To address this problem, we propose a new technique for synthetically generating diverse and high-quality dialog data: dialog inpainting. Our approach takes the text of any document and transforms it into a two-person dialog between the writer and an imagined reader: we treat sentences from the article as utterances spoken by the writer, and then use a dialog inpainter to predict what the imagined reader asked or said in between each of the writer’s utterances.

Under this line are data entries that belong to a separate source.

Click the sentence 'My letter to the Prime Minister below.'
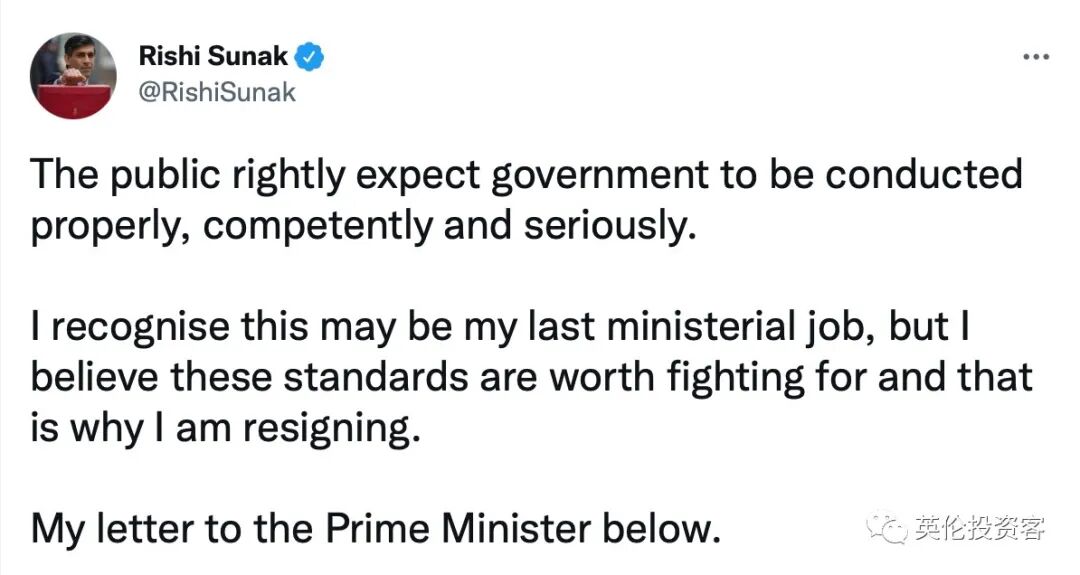The height and width of the screenshot is (575, 1080). tap(375, 528)
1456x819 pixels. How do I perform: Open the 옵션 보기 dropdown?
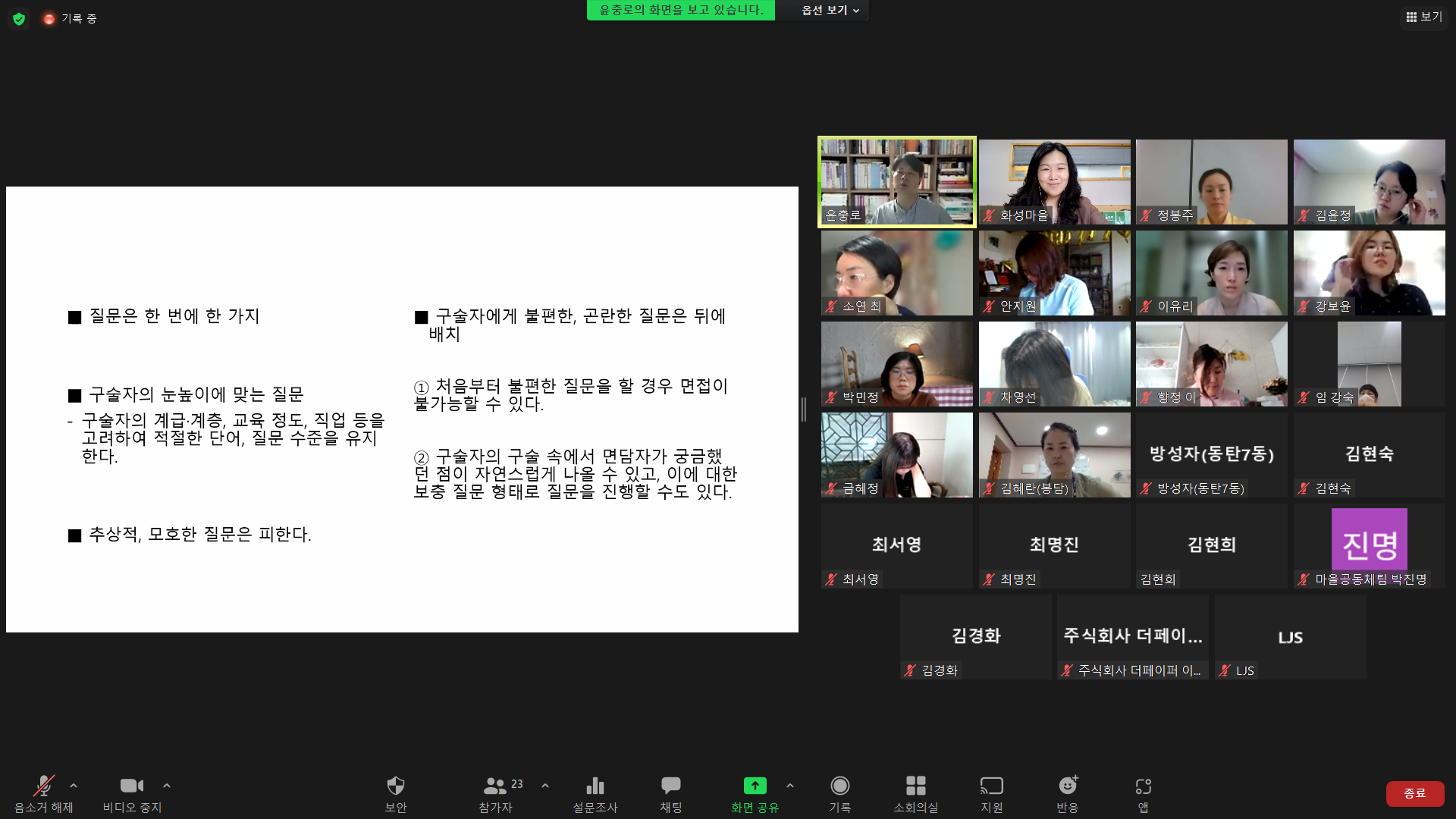pyautogui.click(x=830, y=10)
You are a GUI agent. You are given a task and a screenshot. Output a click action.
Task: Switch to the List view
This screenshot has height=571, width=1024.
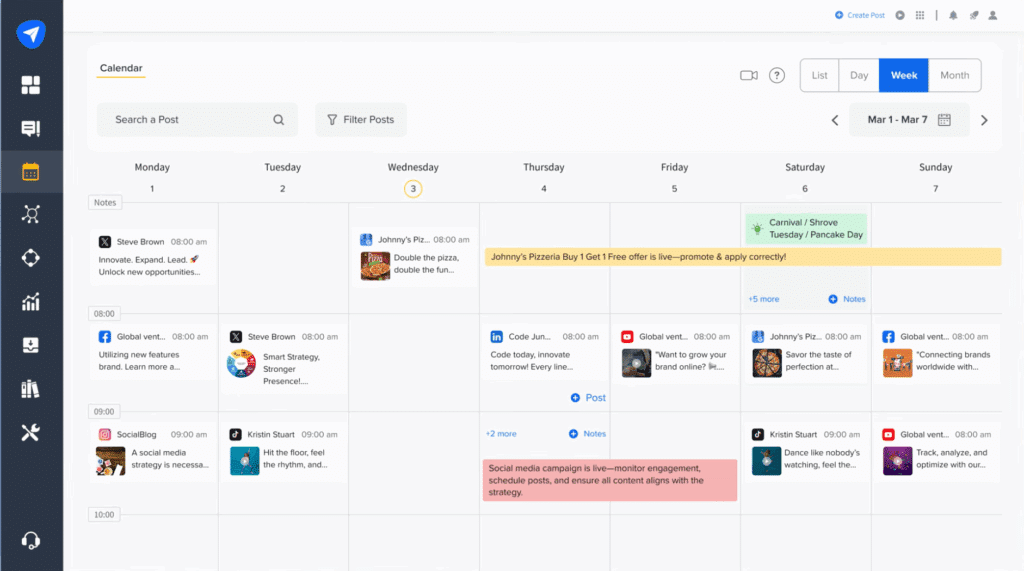820,76
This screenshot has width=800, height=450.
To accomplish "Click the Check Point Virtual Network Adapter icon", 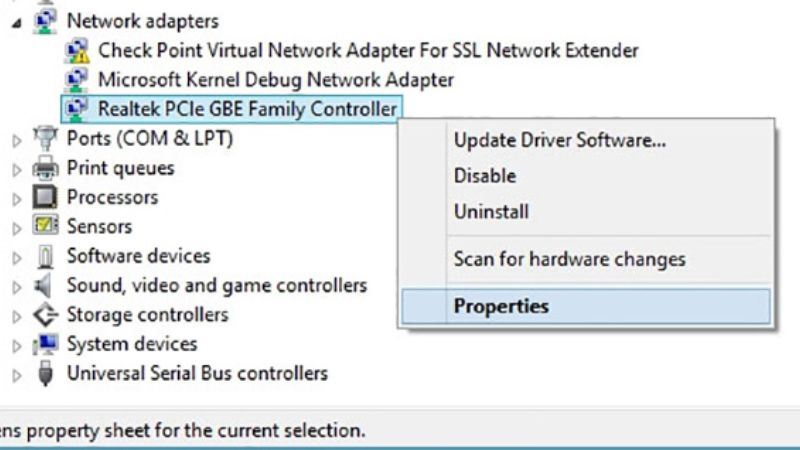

By applying this approach to passages from Wikipedia and the web, we produce WikiDialog & WebDialog, two datasets totaling 19 million diverse information-seeking dialogues—1,000× larger than the largest existing ConvQA dataset. Furthermore, human raters judge the answer adequacy and conversationality of WikiDialog to be as good or better than existing manually-collected datasets.
Using our inpainted data to pre-train ConvQA retrieval systems, we substantially advance state-of-the-art across 3 benchmarks (QReCC, OR-QuAC, TREC CAsT) yielding up to 40% relative gains on standard evaluation metrics.
Figure 4: Retriever performance on QReCC when T5-Base DE▷ WikiDialogPT is trained with (a) varying fine-tuning data sizes, (b) different sizes inpainter models, and (c) varying pre-training data sizes. Results in (a) do not include mined hard-negatives.
…Does our method scale with inpainting model size and data size? We now explore if our dialog inpainting method can benefit from scaling up along 2 dimensions: the inpainter model size, and the inpainted WikiDialog data size. Results are show in Figure 4b & 4c.
From Figure 4b, we observe that retriever performance increases with inpainter model size with one exception: the T5-XL model slightly outperforms T5-XXL; we hypothesize this is due to insufficient hyperparameter search for T5-XXL. Surprisingly, the quality of data generated by T5-Small is already sufficient to substantially outperform current state-of-the-art methods.
In Figure 4c, we evaluate how retrievers pre-trained with 10K–11M dialogues sampled from WikiDialog perform on QReCC. We observe a roughly log-linear relationship between performance and pre-training data size that has not yet plateaued: simply inpainting more passages may further increase retrieval performance.